* PROBLEM TO WORK ON
Rewrite the rows from the one containing "Click the Chrome" through the one containing "Open the Slavin", requests and all, and only those rows. Multiply each answer coordinate by 1.7, rounding to whole numbers with halves going up.

* EXTRACTED INFORMATION
■ ■ ■ ■

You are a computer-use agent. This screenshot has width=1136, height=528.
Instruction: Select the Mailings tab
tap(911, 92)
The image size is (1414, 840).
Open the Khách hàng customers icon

■ ■ ■ ■

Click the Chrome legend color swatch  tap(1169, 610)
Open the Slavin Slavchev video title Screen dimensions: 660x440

■ ■ ■ ■

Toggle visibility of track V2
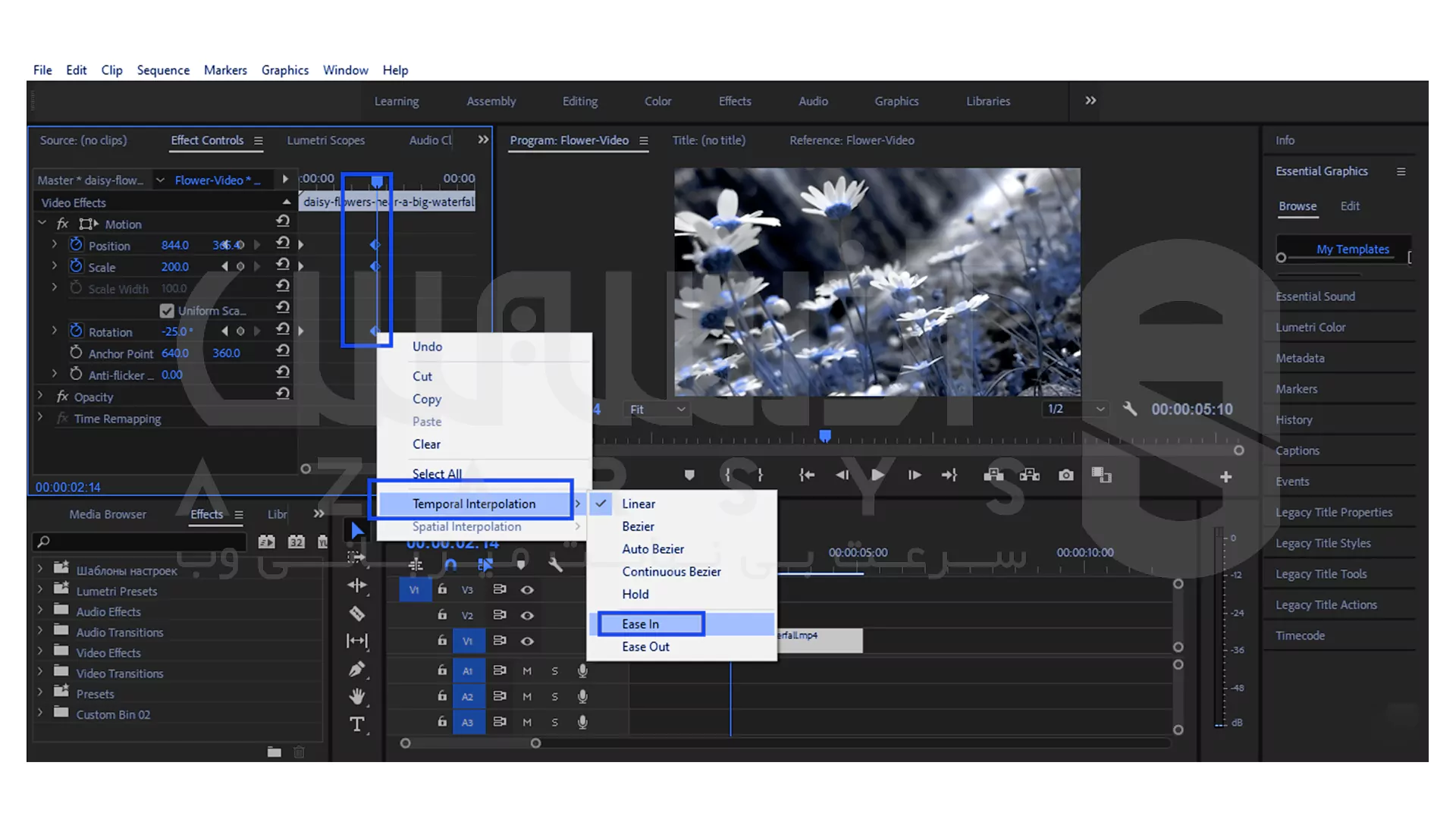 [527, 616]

■ ■ ■ ■

* EXPECTED ANSWER
Click the Chrome legend color swatch  tap(1987, 1037)
Open the Slavin Slavchev video title Screen dimensions: 660x440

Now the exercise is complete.